__The request__. Render the records from the line with "Task: Click the 52周最高 value 4.888" up to and including the line with "click(760, 656)" as a Markdown table. Use the columns Row and Line, number each line in order, and leave out blank lines.

__Source records__.
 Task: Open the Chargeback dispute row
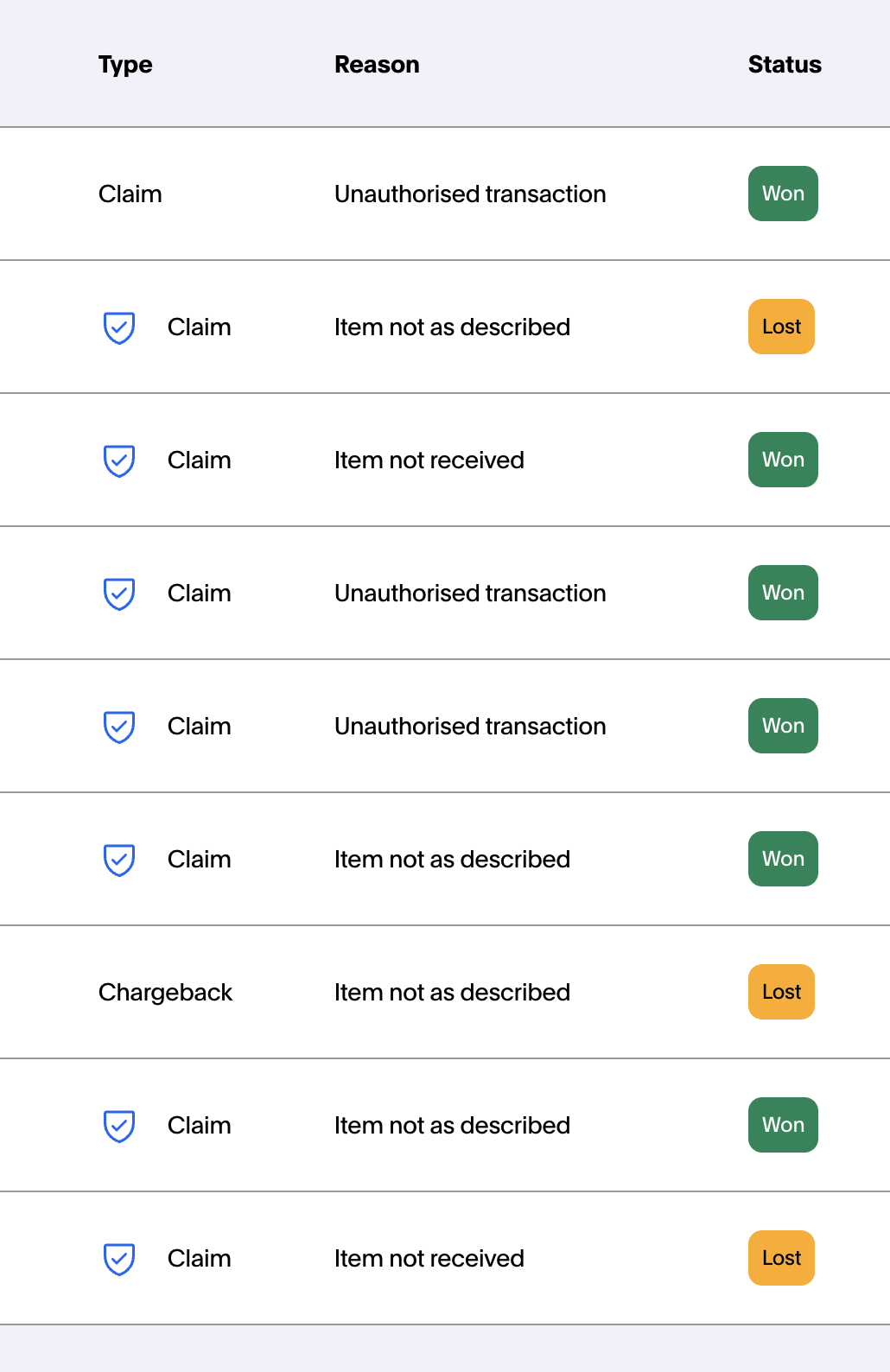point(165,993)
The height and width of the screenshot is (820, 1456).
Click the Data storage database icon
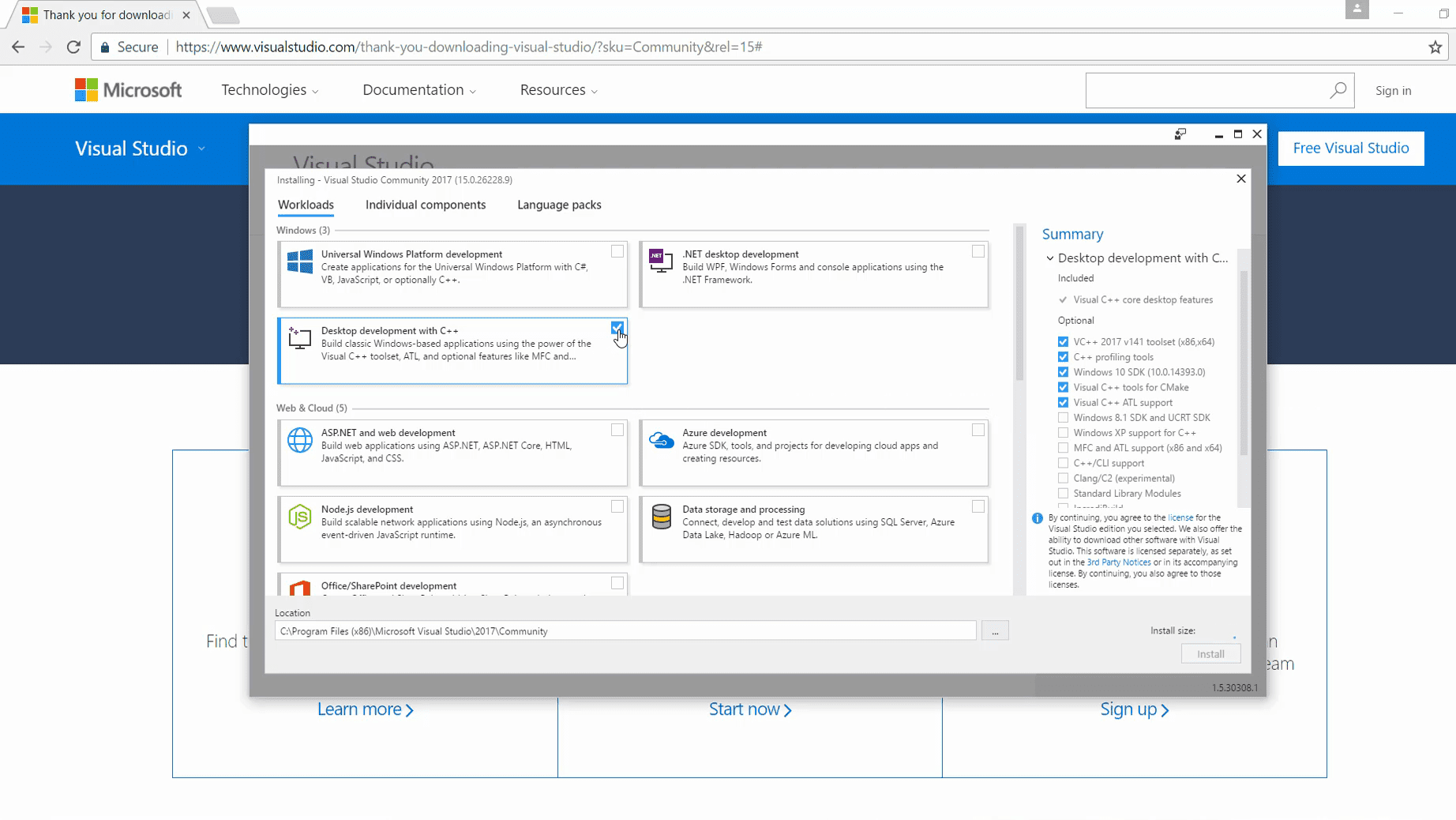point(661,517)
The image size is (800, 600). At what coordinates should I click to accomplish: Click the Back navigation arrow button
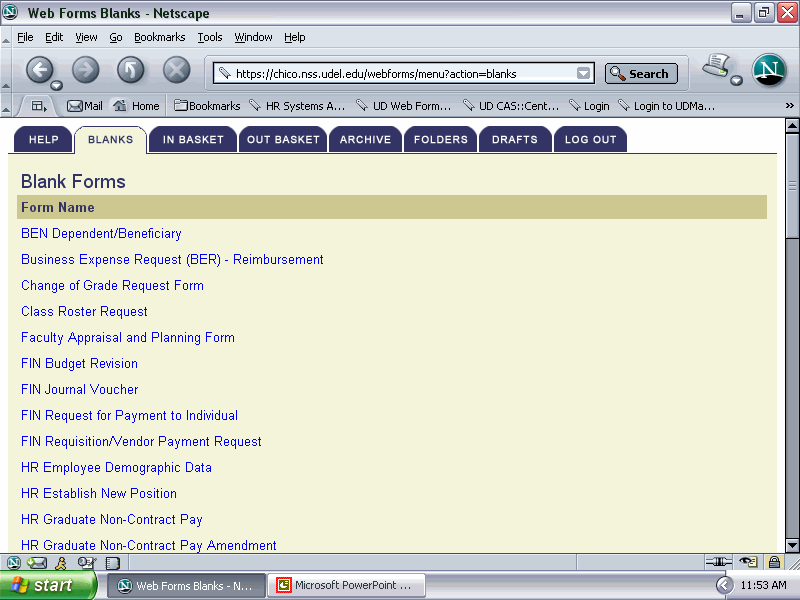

--

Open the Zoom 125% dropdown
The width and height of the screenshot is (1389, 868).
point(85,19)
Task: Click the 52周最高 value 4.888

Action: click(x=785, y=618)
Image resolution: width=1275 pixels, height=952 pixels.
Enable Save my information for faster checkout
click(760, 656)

__Written response__.
| Row | Line |
|---|---|
| 1 | Task: Click the 52周最高 value 4.888 |
| 2 | Action: click(x=785, y=618) |
| 3 | Image resolution: width=1275 pixels, height=952 pixels. |
| 4 | Enable Save my information for faster checkout |
| 5 | click(760, 656) |